On the logic being far away from argument, that's not true. Philosophy is a broad field, and logic is quite distinct. My university actually has its intro logic course as one of the opitions for the 'analytical' core requirement - a section that includes math, physics, and computer science.

 

Well, accordingly to this well known study: http://www.uic.edu/cba/cba-depts/econom ... /table.htm

 

Math majors seem to be at the top but engineers seem to fare relatively poorly :(. That said, I think the reason that math majors do well is because of the creativity involved in high level mathematics.

Entries provided |
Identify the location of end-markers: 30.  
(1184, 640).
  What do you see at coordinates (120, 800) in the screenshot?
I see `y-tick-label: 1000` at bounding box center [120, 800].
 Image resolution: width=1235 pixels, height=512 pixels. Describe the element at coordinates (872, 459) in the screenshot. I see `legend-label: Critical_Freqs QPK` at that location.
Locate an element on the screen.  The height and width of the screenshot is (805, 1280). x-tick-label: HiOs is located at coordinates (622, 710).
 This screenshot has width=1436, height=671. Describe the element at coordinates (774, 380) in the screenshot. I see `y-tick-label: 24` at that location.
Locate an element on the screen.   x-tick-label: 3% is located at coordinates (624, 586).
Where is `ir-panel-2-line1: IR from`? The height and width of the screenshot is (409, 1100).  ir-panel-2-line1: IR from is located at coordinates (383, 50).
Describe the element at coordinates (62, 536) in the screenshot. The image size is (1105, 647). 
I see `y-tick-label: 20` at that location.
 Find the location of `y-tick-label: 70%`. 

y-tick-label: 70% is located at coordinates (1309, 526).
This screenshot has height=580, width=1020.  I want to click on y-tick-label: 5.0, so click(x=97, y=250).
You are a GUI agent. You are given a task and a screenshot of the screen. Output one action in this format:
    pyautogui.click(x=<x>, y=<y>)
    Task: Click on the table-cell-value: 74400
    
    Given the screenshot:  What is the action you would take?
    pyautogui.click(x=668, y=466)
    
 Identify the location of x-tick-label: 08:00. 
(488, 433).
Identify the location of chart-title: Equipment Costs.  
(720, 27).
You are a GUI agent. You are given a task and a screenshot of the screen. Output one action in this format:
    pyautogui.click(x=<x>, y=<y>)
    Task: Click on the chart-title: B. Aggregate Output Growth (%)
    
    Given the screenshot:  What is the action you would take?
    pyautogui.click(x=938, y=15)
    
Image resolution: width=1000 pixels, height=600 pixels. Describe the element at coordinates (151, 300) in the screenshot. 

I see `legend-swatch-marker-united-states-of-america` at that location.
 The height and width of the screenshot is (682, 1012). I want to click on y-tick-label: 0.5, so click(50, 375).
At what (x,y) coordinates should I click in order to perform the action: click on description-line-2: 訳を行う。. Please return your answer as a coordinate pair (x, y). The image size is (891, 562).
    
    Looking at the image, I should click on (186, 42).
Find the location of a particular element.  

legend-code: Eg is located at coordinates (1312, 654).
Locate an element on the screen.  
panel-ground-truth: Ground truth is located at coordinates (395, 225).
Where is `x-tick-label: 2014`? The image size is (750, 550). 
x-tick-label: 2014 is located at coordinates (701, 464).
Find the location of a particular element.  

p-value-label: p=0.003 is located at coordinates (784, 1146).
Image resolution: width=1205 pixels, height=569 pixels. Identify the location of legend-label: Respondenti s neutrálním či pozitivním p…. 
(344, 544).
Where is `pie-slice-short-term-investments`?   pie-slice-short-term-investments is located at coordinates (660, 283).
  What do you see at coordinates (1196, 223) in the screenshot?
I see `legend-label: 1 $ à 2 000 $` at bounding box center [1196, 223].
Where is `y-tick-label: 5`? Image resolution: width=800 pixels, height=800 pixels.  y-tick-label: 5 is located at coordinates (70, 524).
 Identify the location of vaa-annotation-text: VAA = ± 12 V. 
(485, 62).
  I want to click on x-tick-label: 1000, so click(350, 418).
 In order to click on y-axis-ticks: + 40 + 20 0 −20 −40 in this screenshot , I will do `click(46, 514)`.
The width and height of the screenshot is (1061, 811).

What this exercise asks |
1. Reproduce a passage from the post on logic and college majors, starting at the words "Well, accordingly to" and ending after "high level mathematics.".
2. Resume the post on logic and college majors, picking up after its last sentence.

Answers given |
1.
Well, accordingly to this well known study: http://www.uic.edu/cba/cba-depts/econom ... /table.htm

 

Math majors seem to be at the top but engineers seem to fare relatively poorly :(. That said, I think the reason that math majors do well is because of the creativity involved in high level mathematics.

2.
I always found it humorous when somebody asks what I'm studying (engineering + applied mathematics) and their immediate reaction/reply is that they were always the more creative sort! It's funny because high level math requires an immense amount of creativity. For example, if I say go prove Fermat’s last theorem, where do you start? Hell if I know! There are no rules, regulations or procedures to tell you what to do. You need to use your creativity and knowledge of all mathematic dialects to solve the problem/complete the proof. It really forces you to think in the abstract. And it is this kind of creativity that I think is what helps math majors with the LSAT.

 

Of course the above is simply speculation. I do not have any proof to back it up (I would make a great lawyer, eh?!) but I suspect this is the reason or at least a very important part of why math majors do a tad better on the LSAT.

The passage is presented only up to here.